薦枕高瀬の淀に立つ鴫の羽音もそそやあはれかくなり
komo makura takase no yodo ni tatsu shigi no haoto mo soso ya aware kaku nari |
Pillowed on a mat of rush Where the Yodo meets Takase The starting snipe With rustling wingbeats Draw in my melancholy. |
397
Right (Win).
あはれさは萩吹く風の音のみか有明の月に鴫も鳴なり
awaresa wa hagi fuku kaze no oto nomi ka ariake no tsuki ni shigi mo nakunari |
Melancholy is not In the wind upon the bush clover’s Sigh alone but With the moon at break of dawn The snipe a’crying. |
The Provisional Master of the Empress Household Office.
398
The Right state that the Left’s poem is based on a misinterpretation of the song ‘The Spreading Moon Rises’, and this has led to the usage of ‘mat of rush’. Furthermore, in the absence of expressions such as ‘bush clover’ or ‘new grown rice’, ‘rustling’ lacks a context.
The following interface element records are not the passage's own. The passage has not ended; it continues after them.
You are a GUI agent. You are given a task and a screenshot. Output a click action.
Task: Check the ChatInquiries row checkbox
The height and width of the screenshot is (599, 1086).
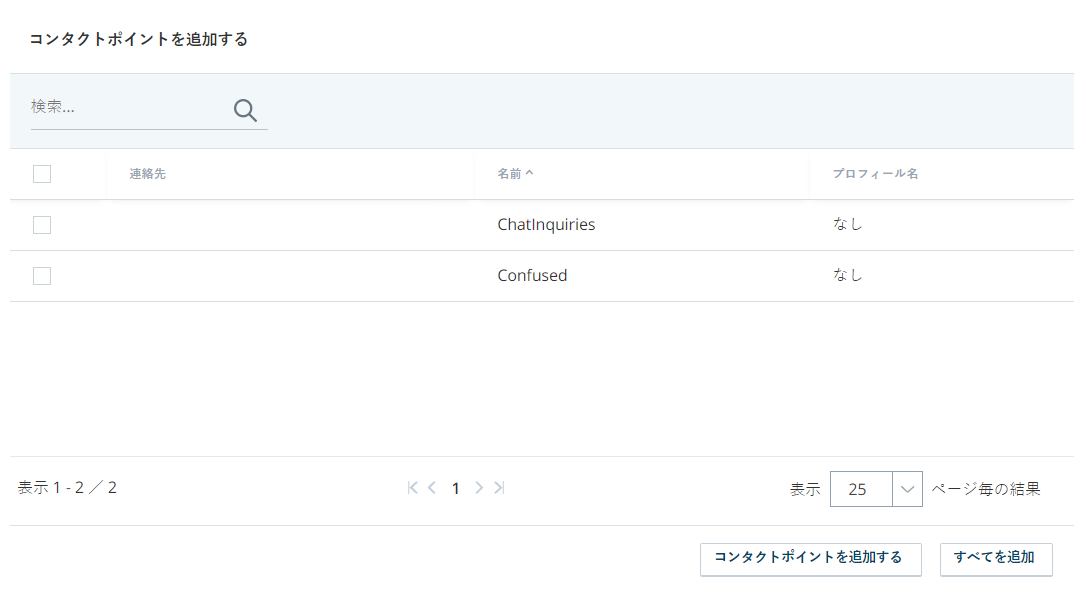click(x=42, y=225)

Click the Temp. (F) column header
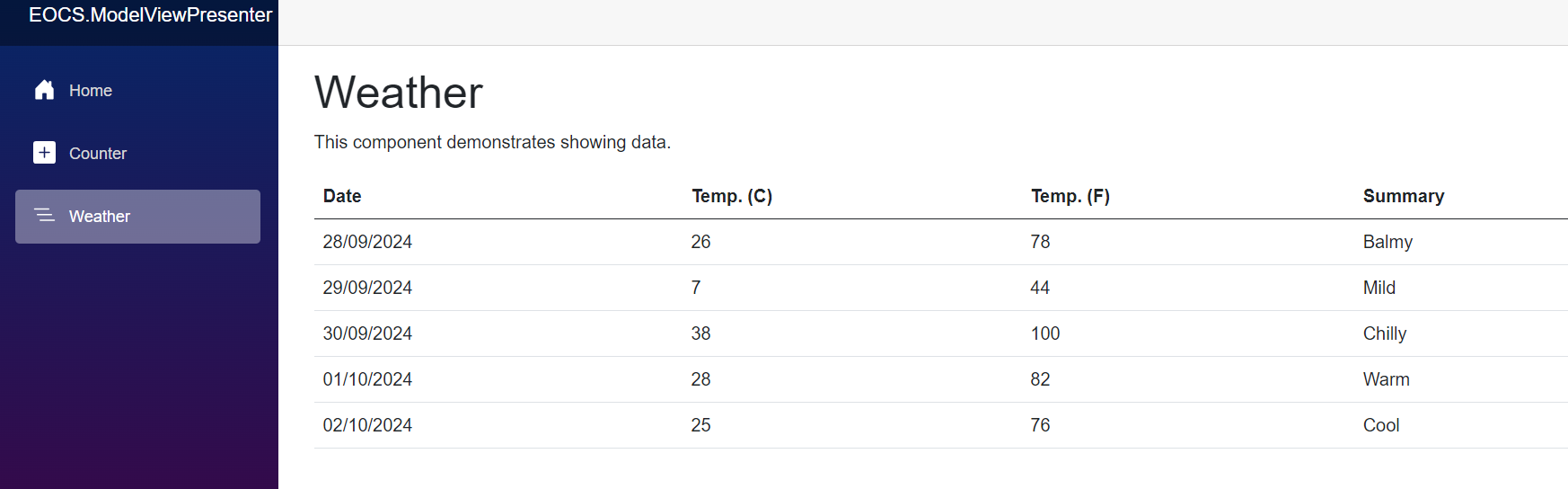pos(1070,196)
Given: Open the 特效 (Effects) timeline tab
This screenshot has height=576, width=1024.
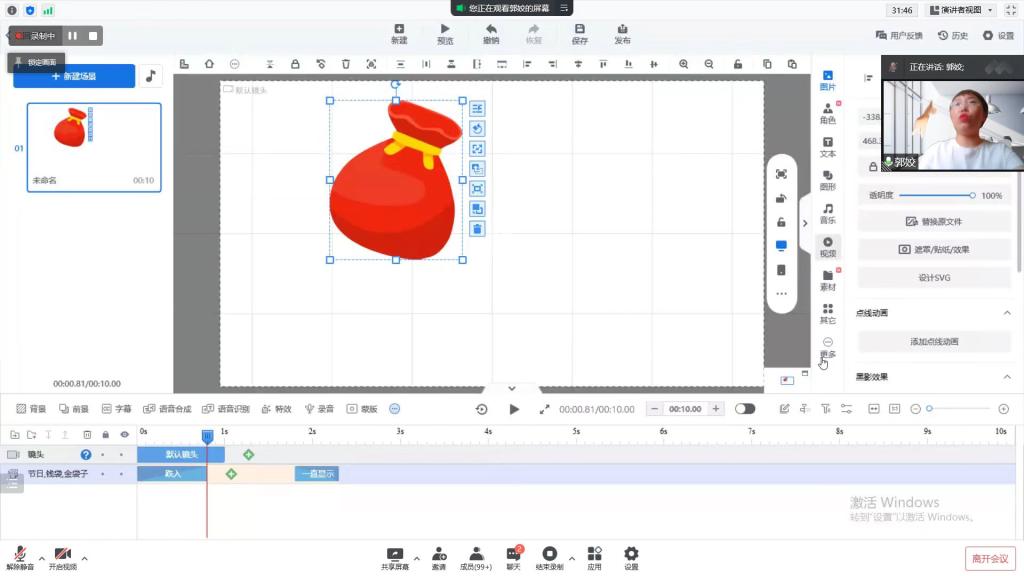Looking at the screenshot, I should 277,409.
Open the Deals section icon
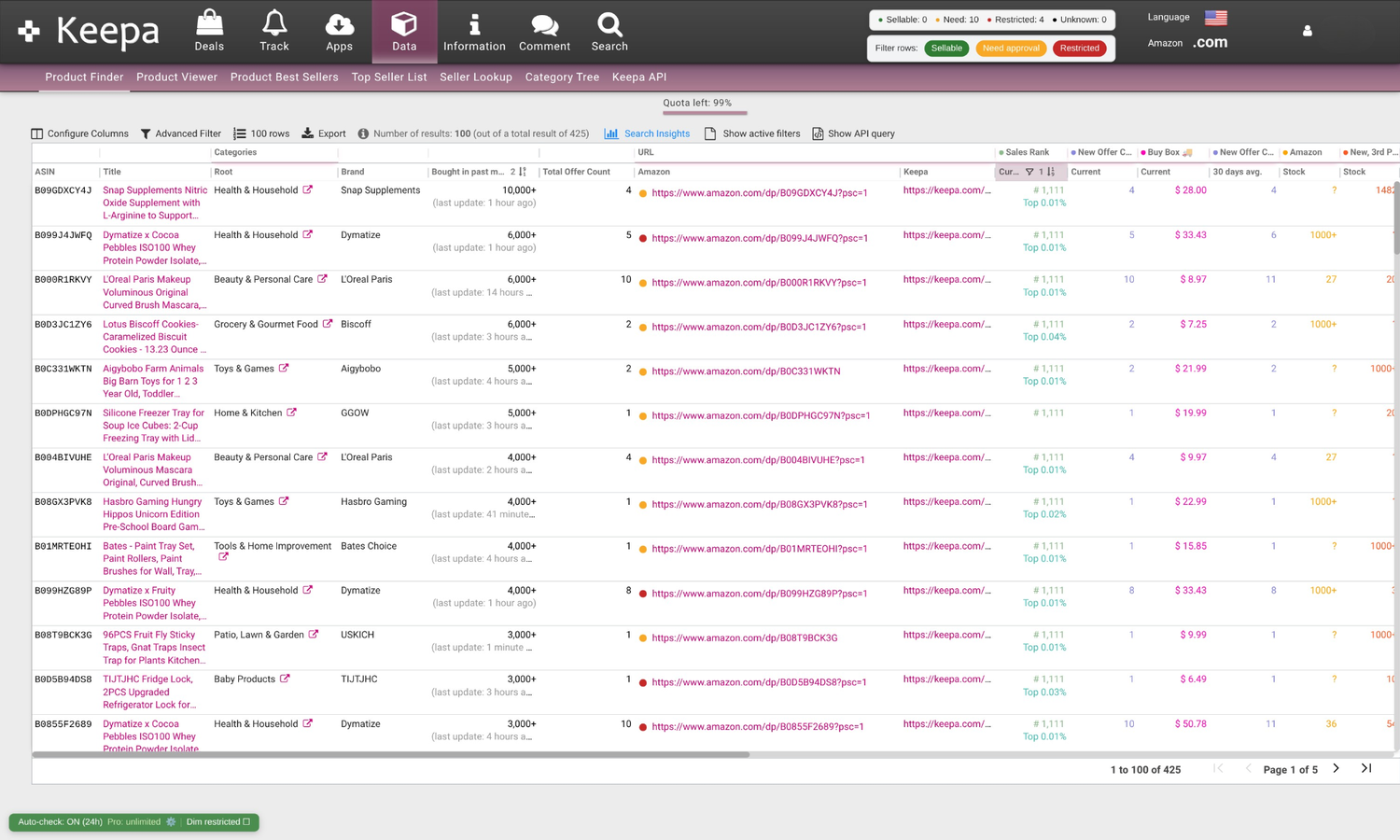This screenshot has width=1400, height=840. tap(209, 23)
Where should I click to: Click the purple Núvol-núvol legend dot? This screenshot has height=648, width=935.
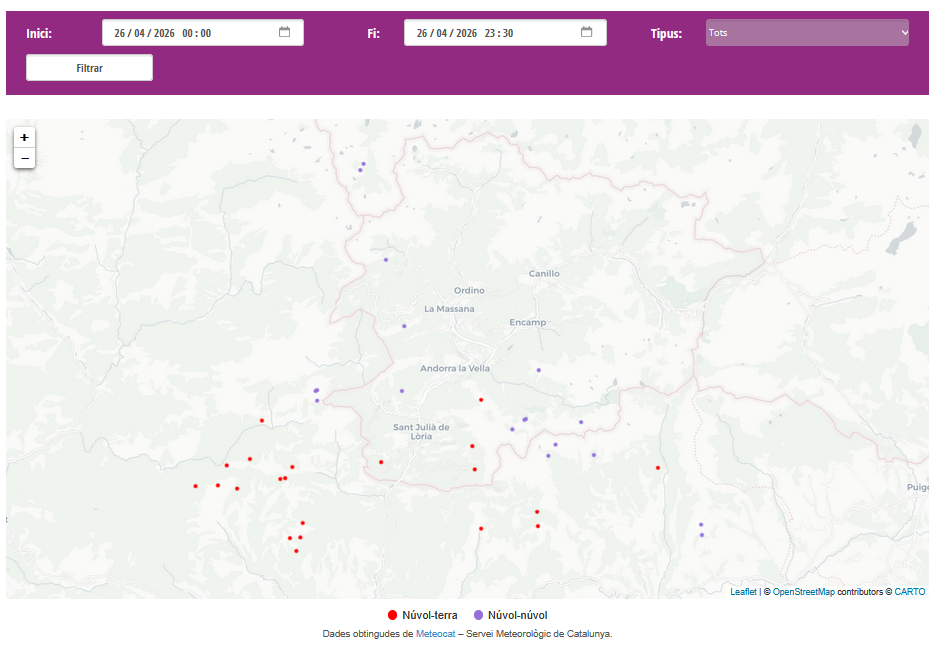478,615
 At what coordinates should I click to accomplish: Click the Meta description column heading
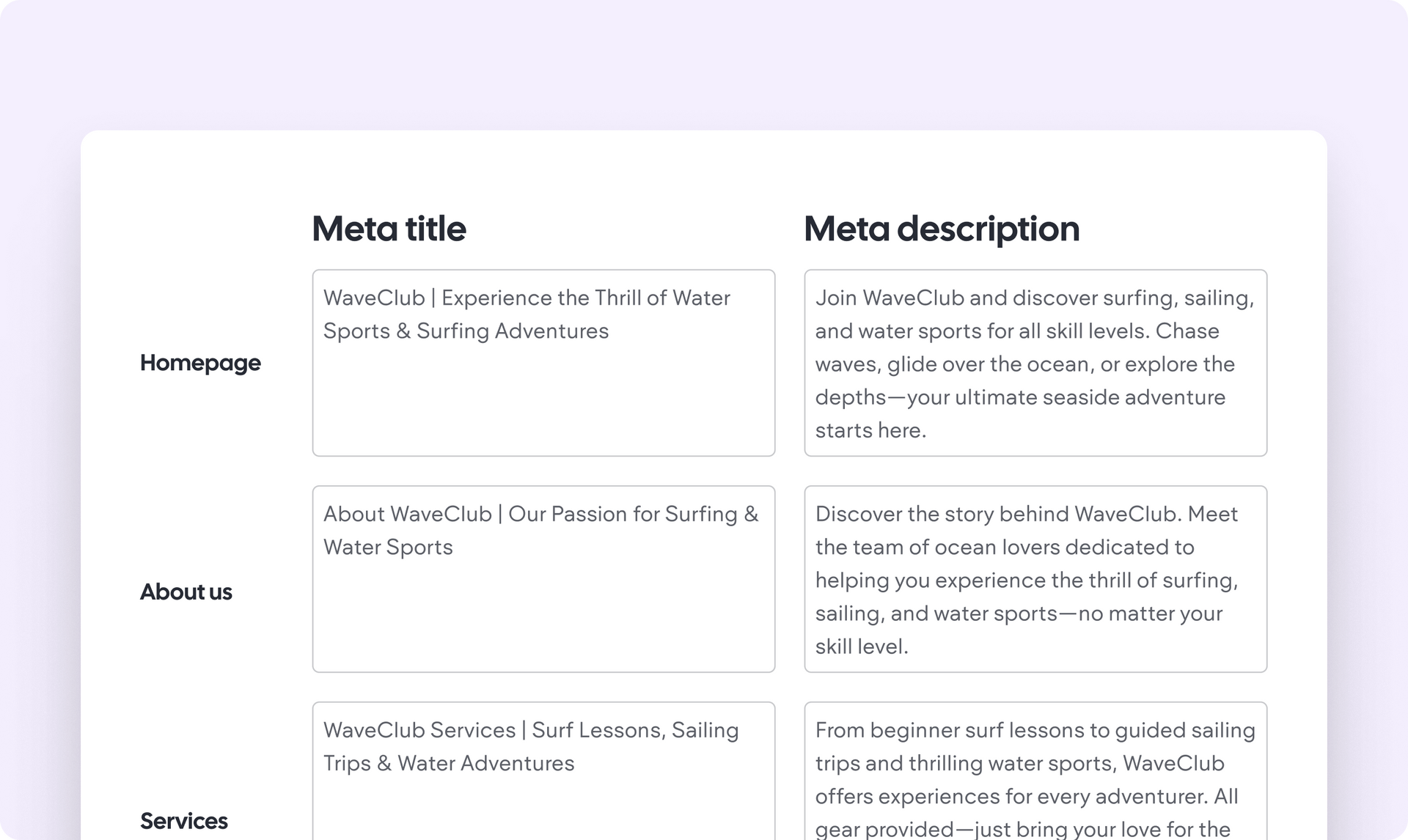[x=942, y=229]
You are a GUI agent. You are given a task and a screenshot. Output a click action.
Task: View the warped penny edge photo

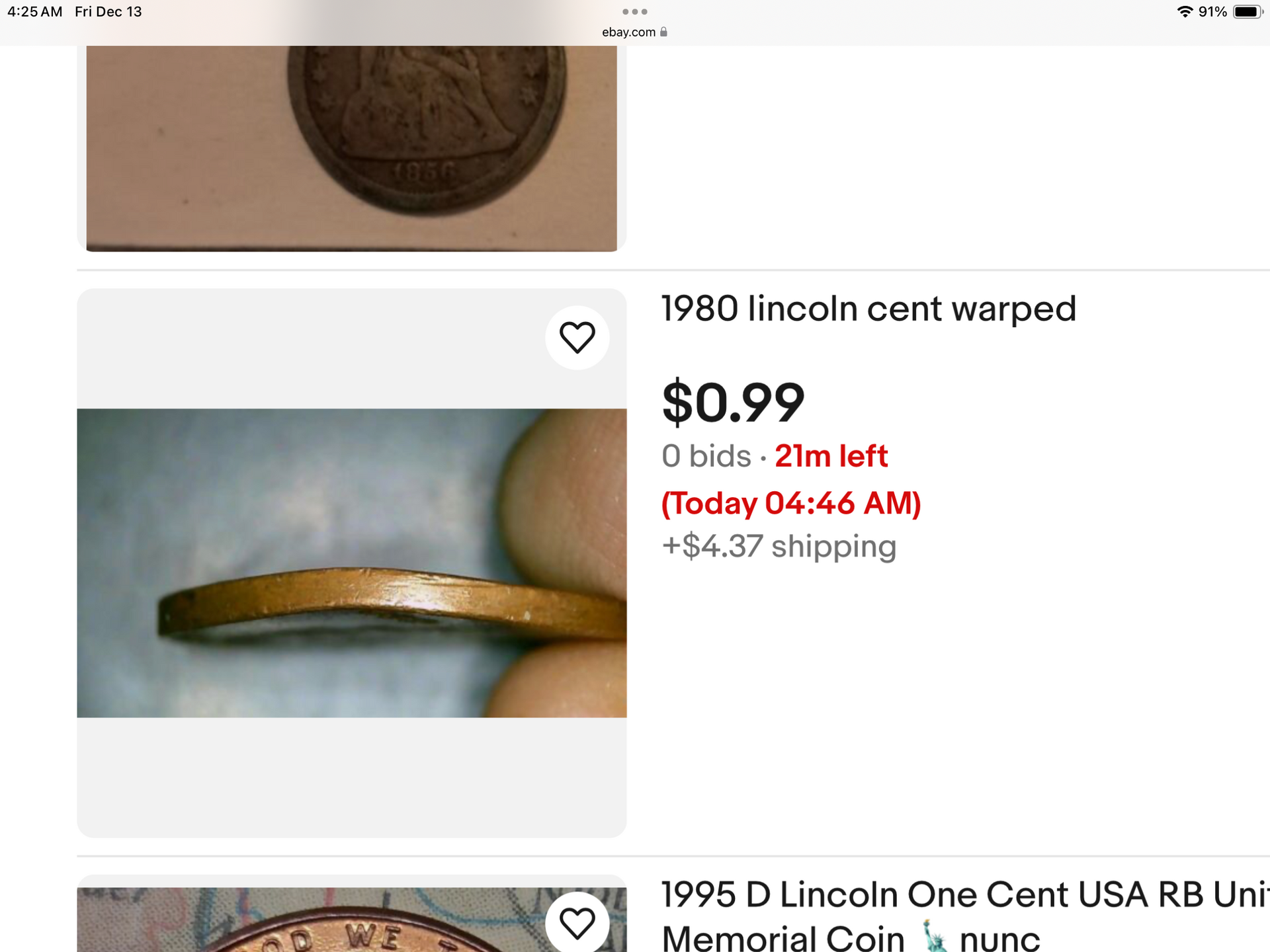tap(351, 563)
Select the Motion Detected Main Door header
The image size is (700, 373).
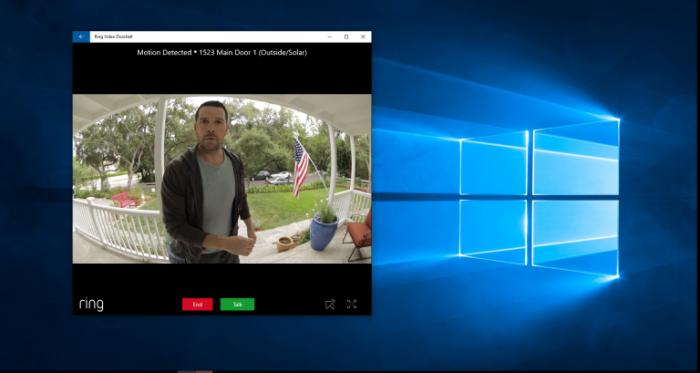pos(222,53)
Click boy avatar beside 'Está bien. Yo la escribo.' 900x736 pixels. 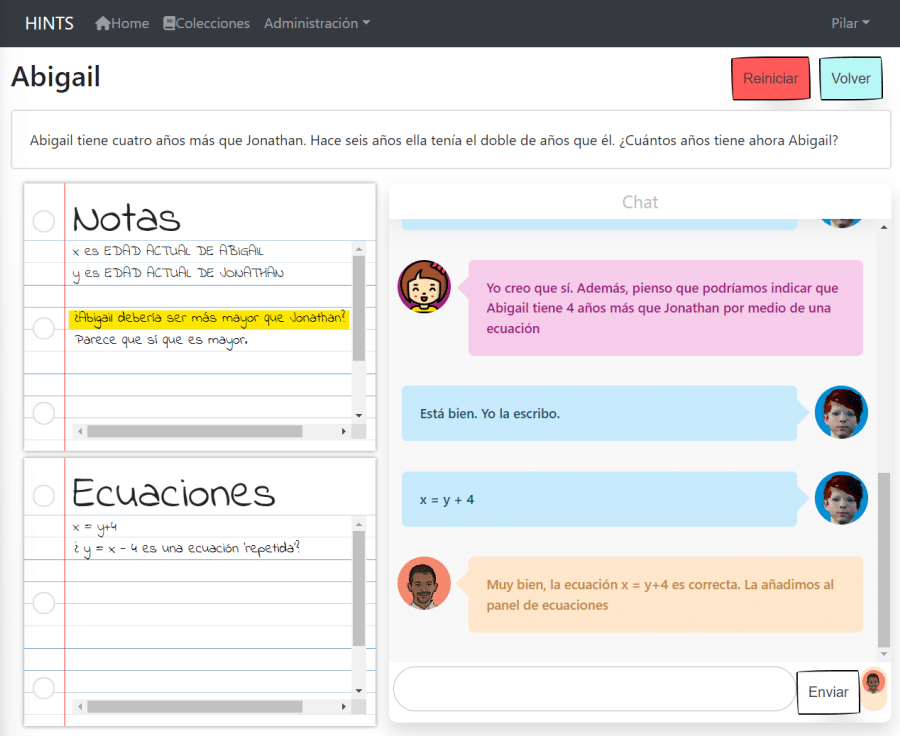point(841,412)
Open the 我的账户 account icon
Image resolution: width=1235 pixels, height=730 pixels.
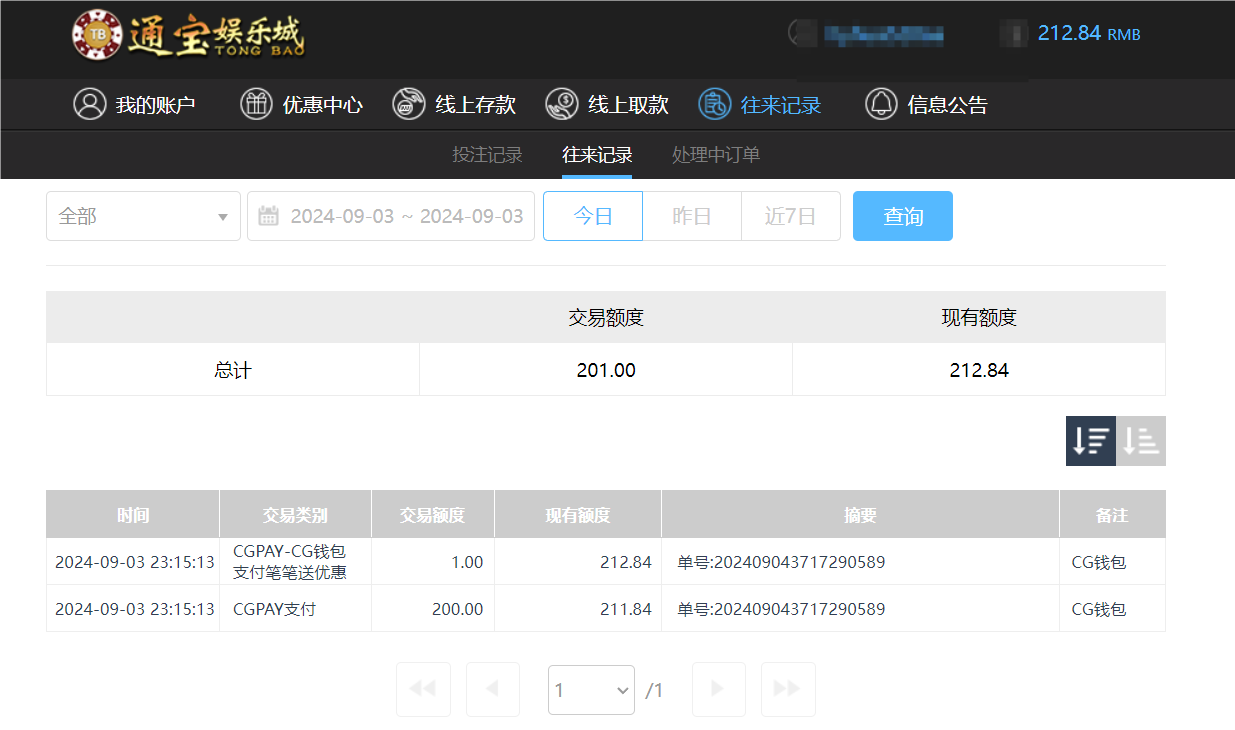[x=90, y=104]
The Left merely state that the initial section of the Right’s poem ‘does not sound attractive’.
Shunzei’s judgement: The gentlemen of the Right have already stated the issue with ‘rush mat’. As for ‘rustling’, I have already suggested that it was unsuitable in the earlier poem on bush clover in the topic of ‘Autumn Evenings’, and it is unfeasible to think that one could go so far as to use it in reference to ‘wing beats’. In regard to the Right’s poem, the initial line, indeed, sounds poor, and the central ‘alone but’ is also regrettable, but even so, it wins the round.